Task statement:
Beginning with the line that holds "Task: Share page via Facebook share button" and ending with the last line below, please copy every line exactly, add nothing, and leave out the pictures.
/---
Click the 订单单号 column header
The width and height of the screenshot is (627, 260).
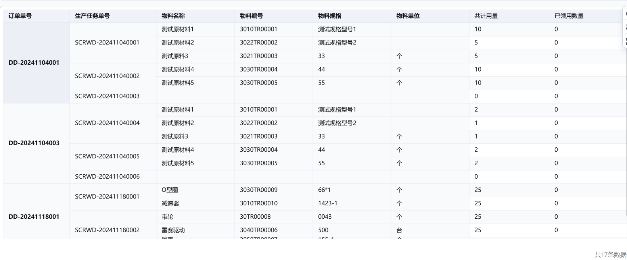pos(20,16)
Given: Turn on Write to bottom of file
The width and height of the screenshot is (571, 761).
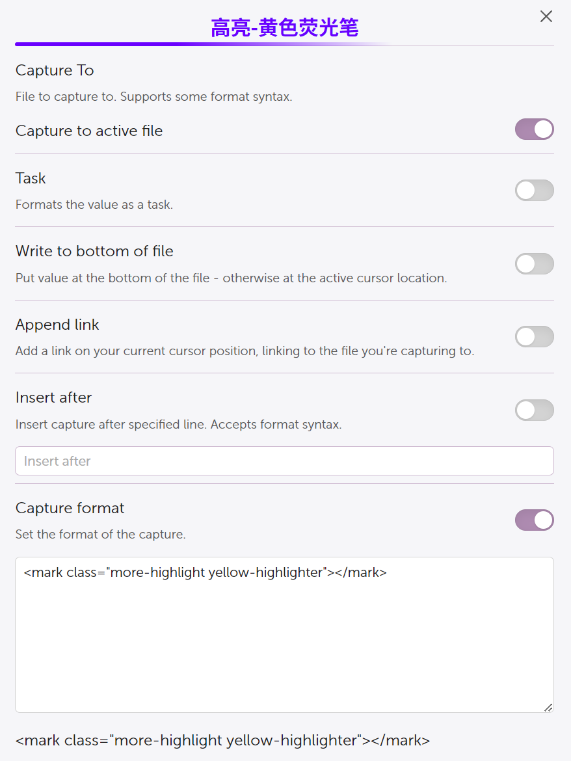Looking at the screenshot, I should point(534,263).
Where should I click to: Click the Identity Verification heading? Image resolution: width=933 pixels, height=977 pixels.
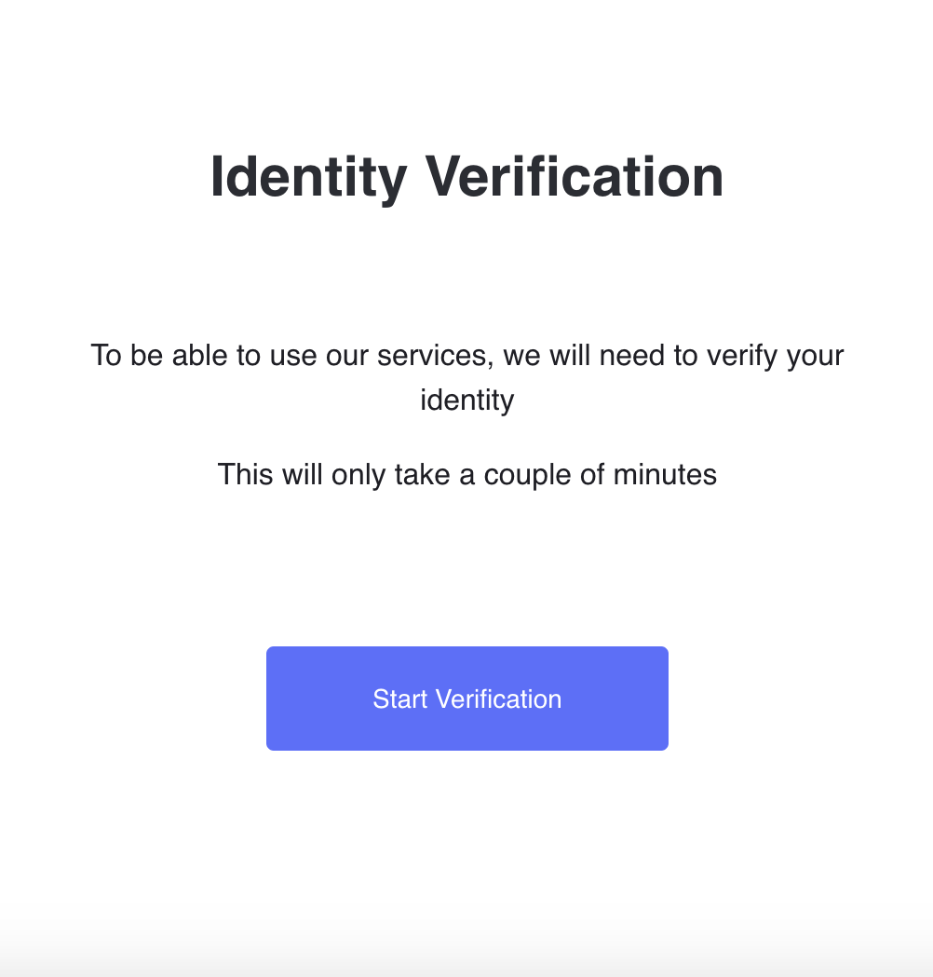tap(467, 176)
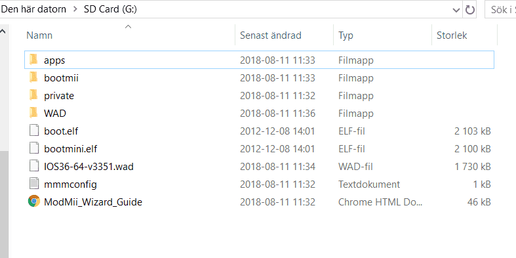
Task: Click the Chrome icon of ModMii_Wizard_Guide
Action: [34, 202]
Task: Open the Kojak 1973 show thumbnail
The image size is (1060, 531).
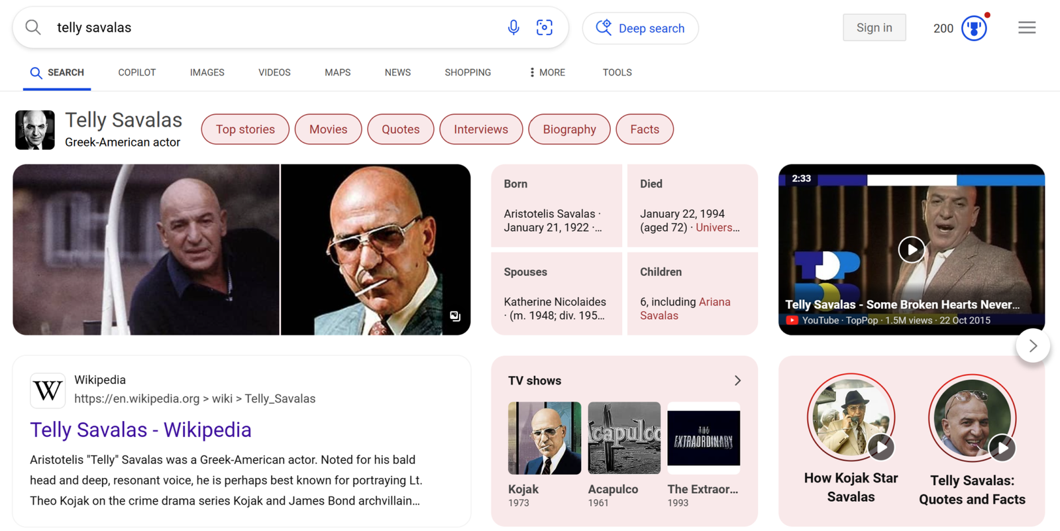Action: (x=544, y=438)
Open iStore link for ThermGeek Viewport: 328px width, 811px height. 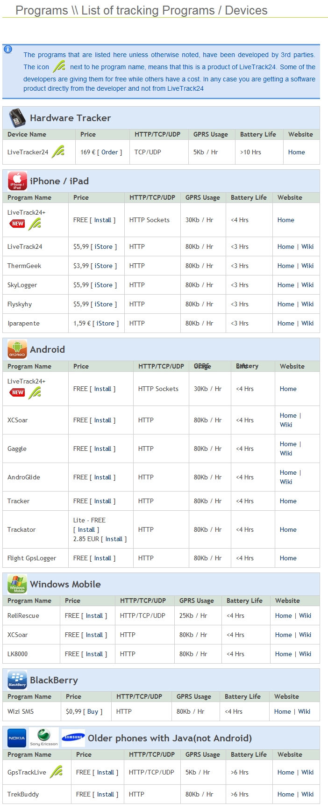(104, 266)
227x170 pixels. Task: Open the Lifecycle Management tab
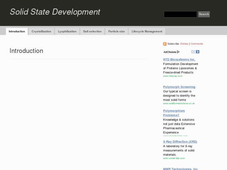point(147,32)
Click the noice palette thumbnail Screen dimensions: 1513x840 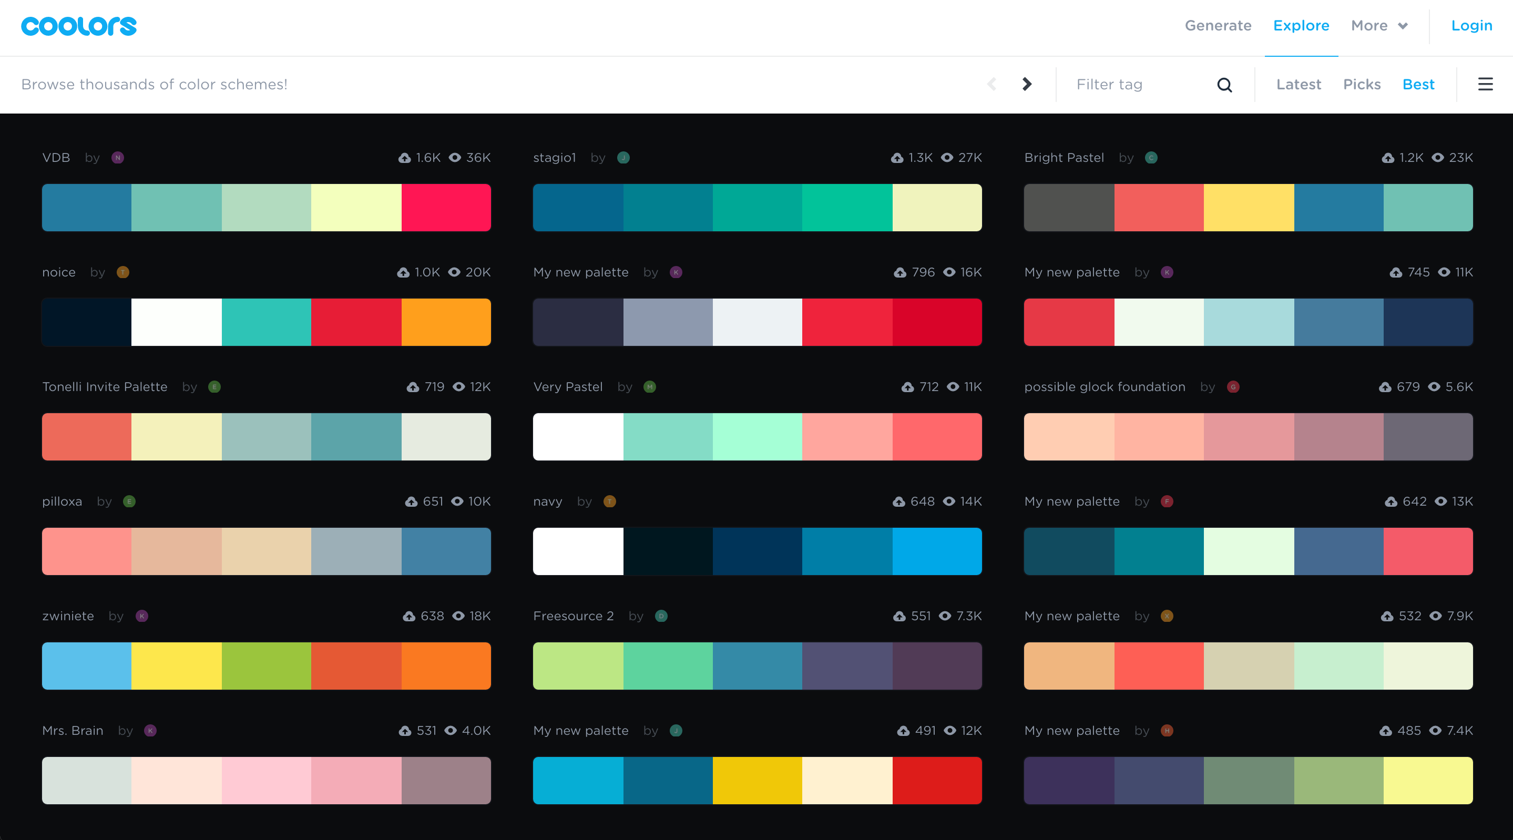265,322
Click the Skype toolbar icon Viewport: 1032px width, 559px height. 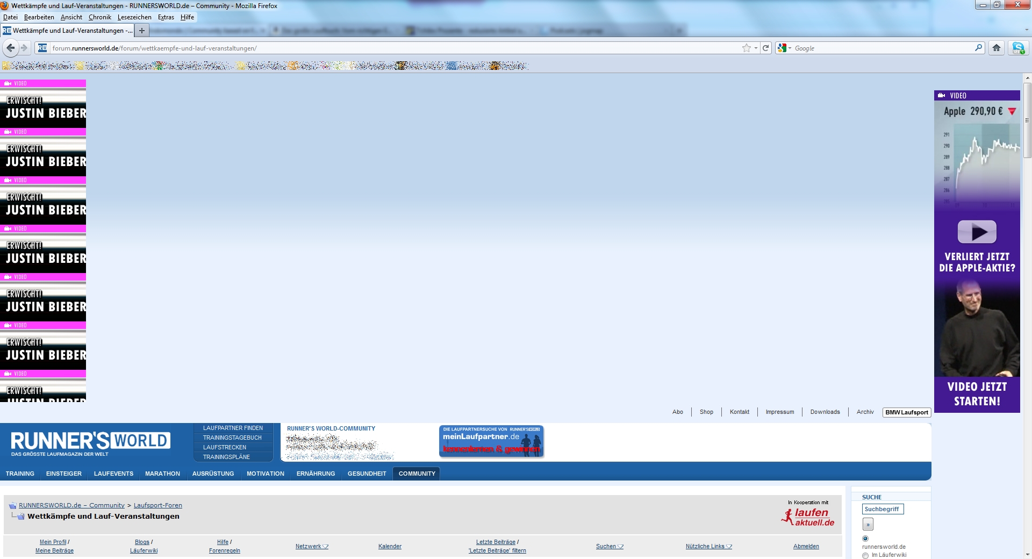click(x=1018, y=48)

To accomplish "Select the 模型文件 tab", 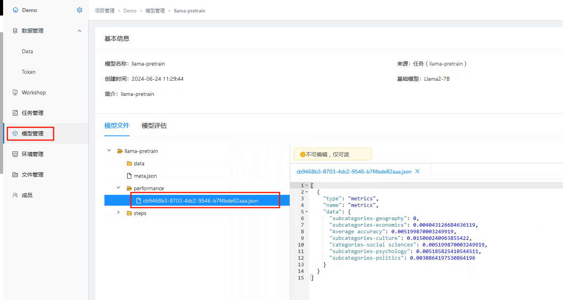I will pyautogui.click(x=116, y=126).
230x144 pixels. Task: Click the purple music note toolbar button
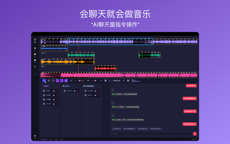(62, 81)
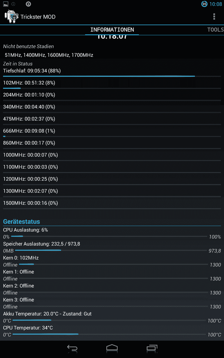The image size is (224, 358).
Task: Open the recent apps overview
Action: (152, 349)
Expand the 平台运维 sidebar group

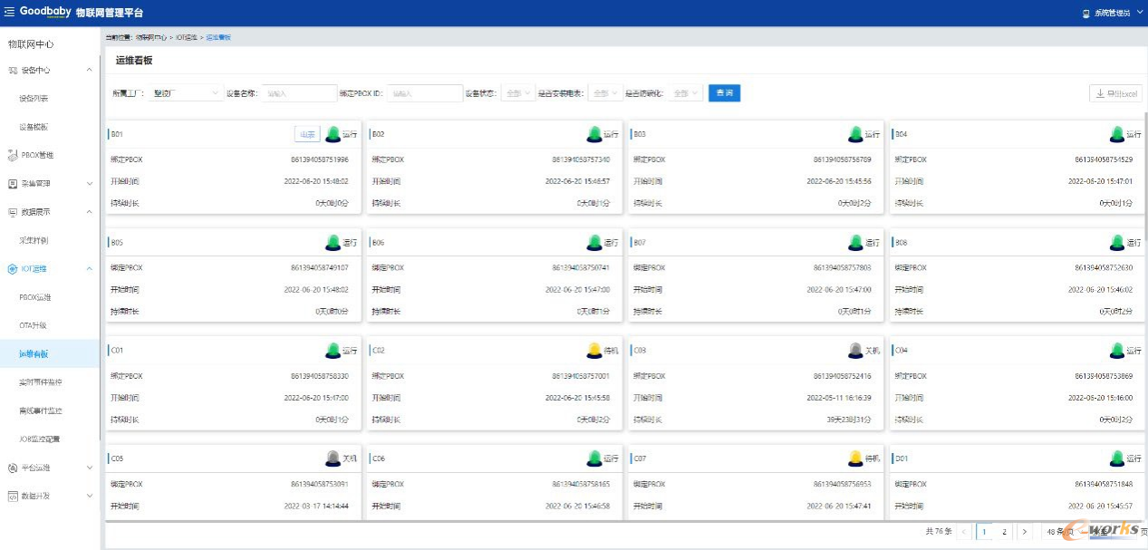point(89,468)

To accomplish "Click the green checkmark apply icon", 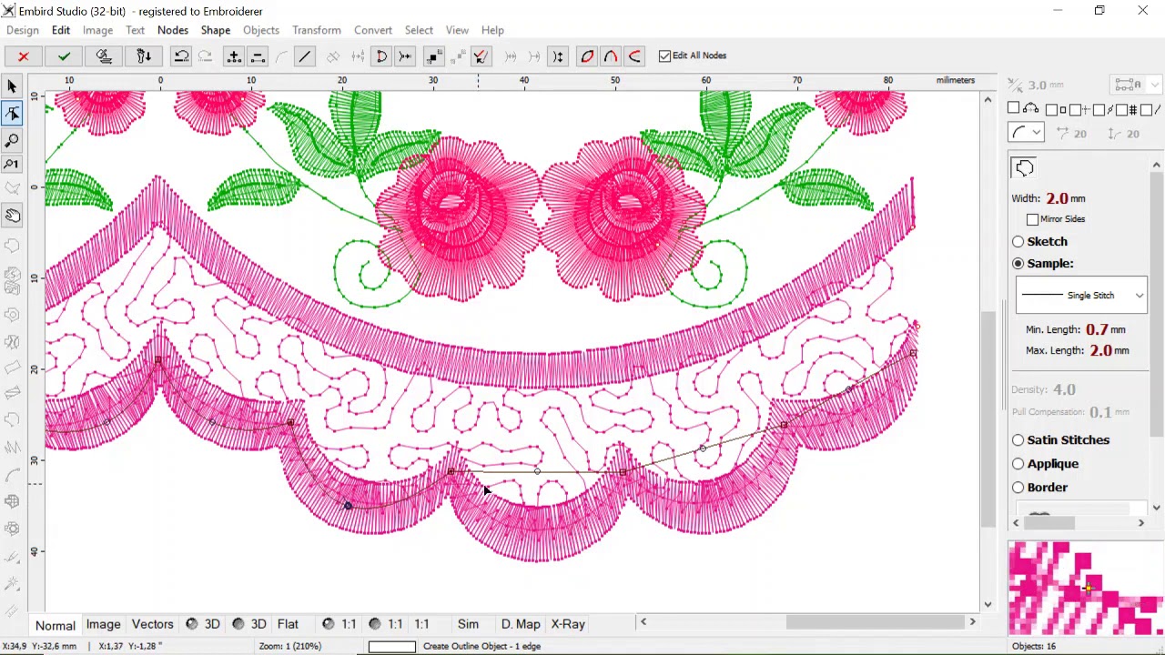I will pos(64,56).
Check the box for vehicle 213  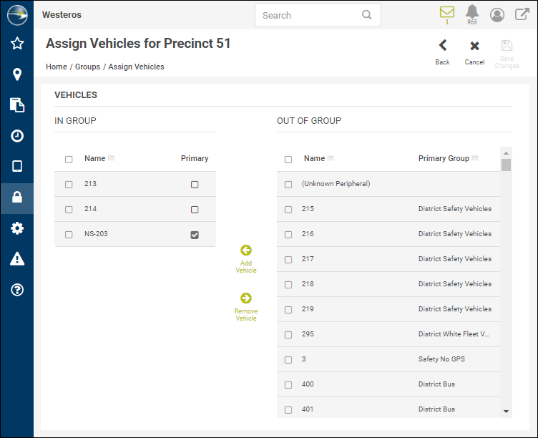coord(69,185)
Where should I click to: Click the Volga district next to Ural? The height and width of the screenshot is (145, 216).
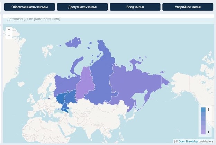pos(71,97)
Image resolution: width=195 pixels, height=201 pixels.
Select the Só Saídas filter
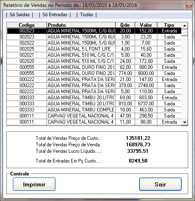point(19,15)
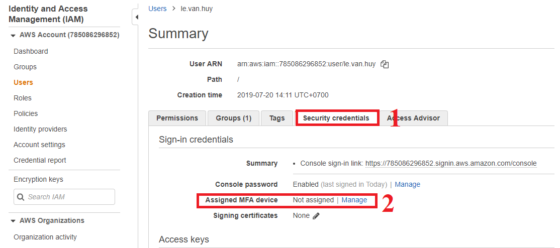Image resolution: width=560 pixels, height=248 pixels.
Task: Open Dashboard in the sidebar
Action: [31, 51]
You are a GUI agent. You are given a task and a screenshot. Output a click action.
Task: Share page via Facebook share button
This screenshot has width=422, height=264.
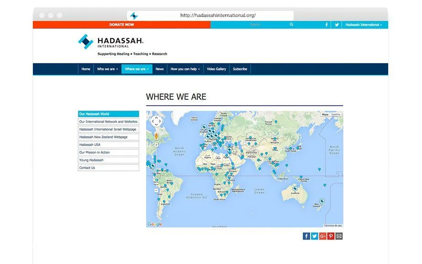pyautogui.click(x=306, y=236)
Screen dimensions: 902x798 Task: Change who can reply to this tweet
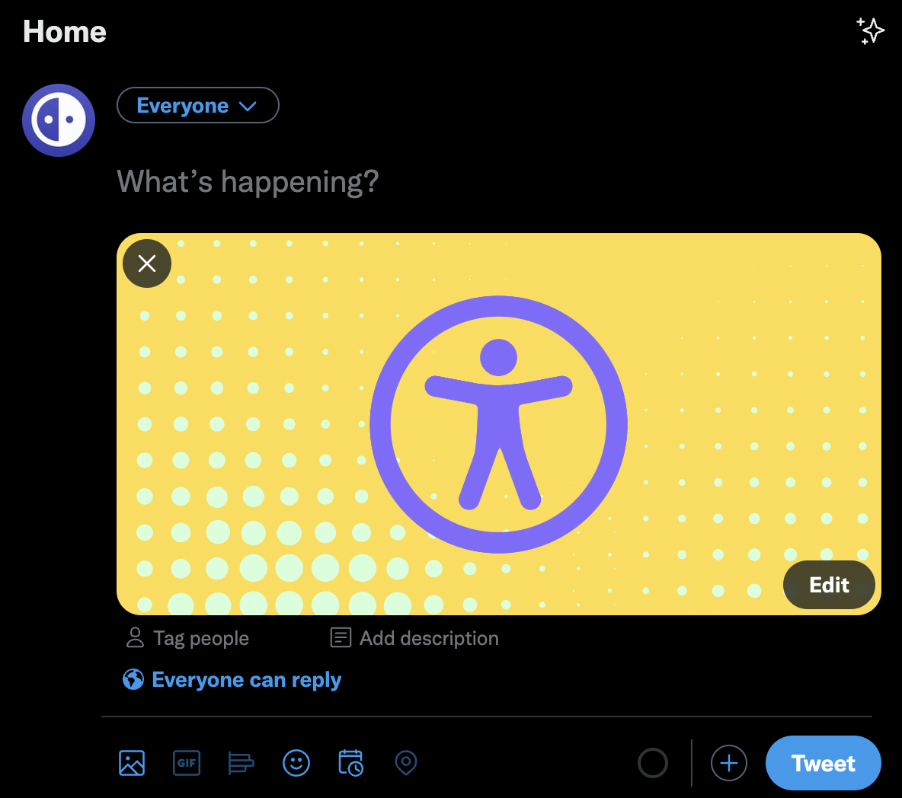point(245,678)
\---
Written answer:
Task: Share page via Facebook share button
This screenshot has width=422, height=264.
pyautogui.click(x=306, y=236)
Screen dimensions: 902x798 Task: Change who can reply to this tweet
point(245,678)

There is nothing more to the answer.